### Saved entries

---

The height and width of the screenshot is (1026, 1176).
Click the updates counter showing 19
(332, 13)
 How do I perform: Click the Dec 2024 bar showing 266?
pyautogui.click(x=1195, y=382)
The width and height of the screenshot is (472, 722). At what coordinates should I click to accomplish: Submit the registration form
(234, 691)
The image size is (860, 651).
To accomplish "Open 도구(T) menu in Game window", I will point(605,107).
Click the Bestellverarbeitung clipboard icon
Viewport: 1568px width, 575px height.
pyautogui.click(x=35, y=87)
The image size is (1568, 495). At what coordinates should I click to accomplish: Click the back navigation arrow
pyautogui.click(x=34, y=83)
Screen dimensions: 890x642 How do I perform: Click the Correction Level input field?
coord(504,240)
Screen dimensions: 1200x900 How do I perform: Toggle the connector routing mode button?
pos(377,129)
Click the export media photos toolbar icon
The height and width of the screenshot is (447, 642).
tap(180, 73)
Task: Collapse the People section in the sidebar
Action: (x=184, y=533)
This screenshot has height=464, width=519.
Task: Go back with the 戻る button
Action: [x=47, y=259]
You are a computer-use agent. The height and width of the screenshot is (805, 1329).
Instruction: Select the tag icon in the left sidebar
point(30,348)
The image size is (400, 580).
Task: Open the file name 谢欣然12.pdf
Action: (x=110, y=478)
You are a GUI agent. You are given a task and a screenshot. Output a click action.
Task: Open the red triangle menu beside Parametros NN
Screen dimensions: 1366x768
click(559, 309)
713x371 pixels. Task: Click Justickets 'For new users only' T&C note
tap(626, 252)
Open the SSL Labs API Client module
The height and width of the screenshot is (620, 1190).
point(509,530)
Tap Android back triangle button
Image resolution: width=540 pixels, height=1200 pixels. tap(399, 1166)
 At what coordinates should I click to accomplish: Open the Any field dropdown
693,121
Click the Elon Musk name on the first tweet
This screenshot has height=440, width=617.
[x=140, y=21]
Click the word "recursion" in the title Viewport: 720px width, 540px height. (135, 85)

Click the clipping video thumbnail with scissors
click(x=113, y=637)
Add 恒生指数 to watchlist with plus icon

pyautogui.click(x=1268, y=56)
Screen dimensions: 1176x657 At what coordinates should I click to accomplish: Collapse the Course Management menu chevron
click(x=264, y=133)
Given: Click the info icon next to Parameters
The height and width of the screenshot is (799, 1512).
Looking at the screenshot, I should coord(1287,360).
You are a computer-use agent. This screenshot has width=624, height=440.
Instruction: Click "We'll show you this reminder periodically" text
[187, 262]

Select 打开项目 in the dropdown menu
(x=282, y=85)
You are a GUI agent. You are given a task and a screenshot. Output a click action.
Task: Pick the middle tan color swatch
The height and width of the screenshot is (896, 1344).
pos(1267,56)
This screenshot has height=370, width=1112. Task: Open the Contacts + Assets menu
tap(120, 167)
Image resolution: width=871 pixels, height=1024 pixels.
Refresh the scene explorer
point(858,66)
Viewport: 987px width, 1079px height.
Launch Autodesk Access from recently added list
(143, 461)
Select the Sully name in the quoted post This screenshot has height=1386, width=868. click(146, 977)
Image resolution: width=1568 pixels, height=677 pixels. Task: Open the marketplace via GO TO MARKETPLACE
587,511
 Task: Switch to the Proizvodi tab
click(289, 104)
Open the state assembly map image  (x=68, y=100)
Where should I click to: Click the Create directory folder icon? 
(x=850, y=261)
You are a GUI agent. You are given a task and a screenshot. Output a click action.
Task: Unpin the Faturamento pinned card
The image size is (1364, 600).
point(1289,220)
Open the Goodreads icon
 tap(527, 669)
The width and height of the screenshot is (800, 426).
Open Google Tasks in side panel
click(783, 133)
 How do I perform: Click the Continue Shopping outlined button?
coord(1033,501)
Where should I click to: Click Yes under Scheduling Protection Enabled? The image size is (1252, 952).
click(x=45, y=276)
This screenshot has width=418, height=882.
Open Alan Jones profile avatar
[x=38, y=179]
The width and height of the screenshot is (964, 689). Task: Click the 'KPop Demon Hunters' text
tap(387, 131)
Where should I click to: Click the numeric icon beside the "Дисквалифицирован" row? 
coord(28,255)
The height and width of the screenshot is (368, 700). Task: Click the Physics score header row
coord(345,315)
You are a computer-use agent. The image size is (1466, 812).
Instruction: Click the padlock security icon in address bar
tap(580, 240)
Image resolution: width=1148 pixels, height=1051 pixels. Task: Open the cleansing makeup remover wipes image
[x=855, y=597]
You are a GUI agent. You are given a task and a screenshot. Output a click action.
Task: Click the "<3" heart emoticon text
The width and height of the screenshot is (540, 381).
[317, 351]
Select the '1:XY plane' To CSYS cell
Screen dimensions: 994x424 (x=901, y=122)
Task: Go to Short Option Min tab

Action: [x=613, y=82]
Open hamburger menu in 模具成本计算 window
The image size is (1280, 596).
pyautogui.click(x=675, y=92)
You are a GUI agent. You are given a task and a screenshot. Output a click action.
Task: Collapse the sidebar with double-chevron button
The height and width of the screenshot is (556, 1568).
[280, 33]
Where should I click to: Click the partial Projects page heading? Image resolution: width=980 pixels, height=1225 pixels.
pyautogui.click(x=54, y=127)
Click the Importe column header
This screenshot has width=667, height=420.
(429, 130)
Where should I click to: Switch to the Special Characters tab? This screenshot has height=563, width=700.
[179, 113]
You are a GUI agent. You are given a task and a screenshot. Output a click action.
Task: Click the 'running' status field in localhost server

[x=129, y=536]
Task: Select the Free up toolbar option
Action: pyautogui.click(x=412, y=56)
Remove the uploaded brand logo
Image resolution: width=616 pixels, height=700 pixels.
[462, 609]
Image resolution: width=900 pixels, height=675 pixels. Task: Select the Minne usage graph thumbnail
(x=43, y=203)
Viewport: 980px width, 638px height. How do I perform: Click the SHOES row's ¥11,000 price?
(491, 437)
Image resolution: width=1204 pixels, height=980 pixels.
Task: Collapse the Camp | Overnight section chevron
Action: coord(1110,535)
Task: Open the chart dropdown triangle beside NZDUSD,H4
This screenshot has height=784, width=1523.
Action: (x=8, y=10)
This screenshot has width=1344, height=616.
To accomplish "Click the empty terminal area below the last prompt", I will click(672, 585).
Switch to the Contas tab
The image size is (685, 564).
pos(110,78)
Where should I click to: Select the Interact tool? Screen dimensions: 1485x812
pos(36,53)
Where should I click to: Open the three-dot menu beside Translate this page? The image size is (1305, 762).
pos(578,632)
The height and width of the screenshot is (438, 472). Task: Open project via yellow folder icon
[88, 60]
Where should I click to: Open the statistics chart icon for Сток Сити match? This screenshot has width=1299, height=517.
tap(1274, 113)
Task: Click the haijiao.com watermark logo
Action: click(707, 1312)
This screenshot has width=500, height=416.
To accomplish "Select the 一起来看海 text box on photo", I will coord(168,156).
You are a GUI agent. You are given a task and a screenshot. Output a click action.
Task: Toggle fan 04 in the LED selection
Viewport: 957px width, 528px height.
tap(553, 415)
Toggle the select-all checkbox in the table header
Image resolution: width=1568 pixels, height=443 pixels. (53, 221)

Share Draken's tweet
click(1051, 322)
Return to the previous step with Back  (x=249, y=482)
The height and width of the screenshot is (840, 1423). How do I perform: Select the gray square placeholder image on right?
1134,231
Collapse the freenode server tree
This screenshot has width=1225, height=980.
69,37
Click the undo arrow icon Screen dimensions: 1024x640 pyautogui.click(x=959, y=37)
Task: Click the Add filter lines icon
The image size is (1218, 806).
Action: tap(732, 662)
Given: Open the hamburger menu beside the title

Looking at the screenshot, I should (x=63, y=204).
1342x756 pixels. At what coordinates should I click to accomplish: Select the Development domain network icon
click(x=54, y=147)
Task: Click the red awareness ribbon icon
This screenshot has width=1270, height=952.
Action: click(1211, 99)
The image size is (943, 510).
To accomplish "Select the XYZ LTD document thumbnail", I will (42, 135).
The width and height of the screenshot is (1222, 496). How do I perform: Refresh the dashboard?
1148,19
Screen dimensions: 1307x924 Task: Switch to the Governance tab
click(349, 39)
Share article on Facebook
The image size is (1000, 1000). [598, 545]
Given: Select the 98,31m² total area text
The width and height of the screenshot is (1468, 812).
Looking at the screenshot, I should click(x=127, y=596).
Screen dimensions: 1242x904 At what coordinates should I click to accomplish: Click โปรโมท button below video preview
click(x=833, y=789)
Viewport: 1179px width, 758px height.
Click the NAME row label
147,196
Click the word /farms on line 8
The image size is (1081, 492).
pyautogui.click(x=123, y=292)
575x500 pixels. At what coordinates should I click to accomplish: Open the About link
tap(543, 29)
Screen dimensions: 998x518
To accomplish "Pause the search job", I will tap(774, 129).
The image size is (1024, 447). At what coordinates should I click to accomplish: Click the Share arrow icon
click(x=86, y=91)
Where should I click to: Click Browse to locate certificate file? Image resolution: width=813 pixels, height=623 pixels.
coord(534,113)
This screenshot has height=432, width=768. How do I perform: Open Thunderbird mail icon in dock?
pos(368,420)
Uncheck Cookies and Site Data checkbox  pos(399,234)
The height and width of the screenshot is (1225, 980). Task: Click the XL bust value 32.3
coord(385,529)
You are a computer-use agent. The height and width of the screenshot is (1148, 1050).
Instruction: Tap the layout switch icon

---

### Task goal
Could you repeat exactly the lines above from the line with "Open the state" up to and including the line with "Task: Unpin the Faturamento pinned card", and only those?

### Completed exercise
Open the state assembly map image  (x=68, y=100)
Where should I click to: Click the Create directory folder icon? 
(x=850, y=261)
You are a GUI agent. You are given a task and a screenshot. Output a click action.
Task: Unpin the Faturamento pinned card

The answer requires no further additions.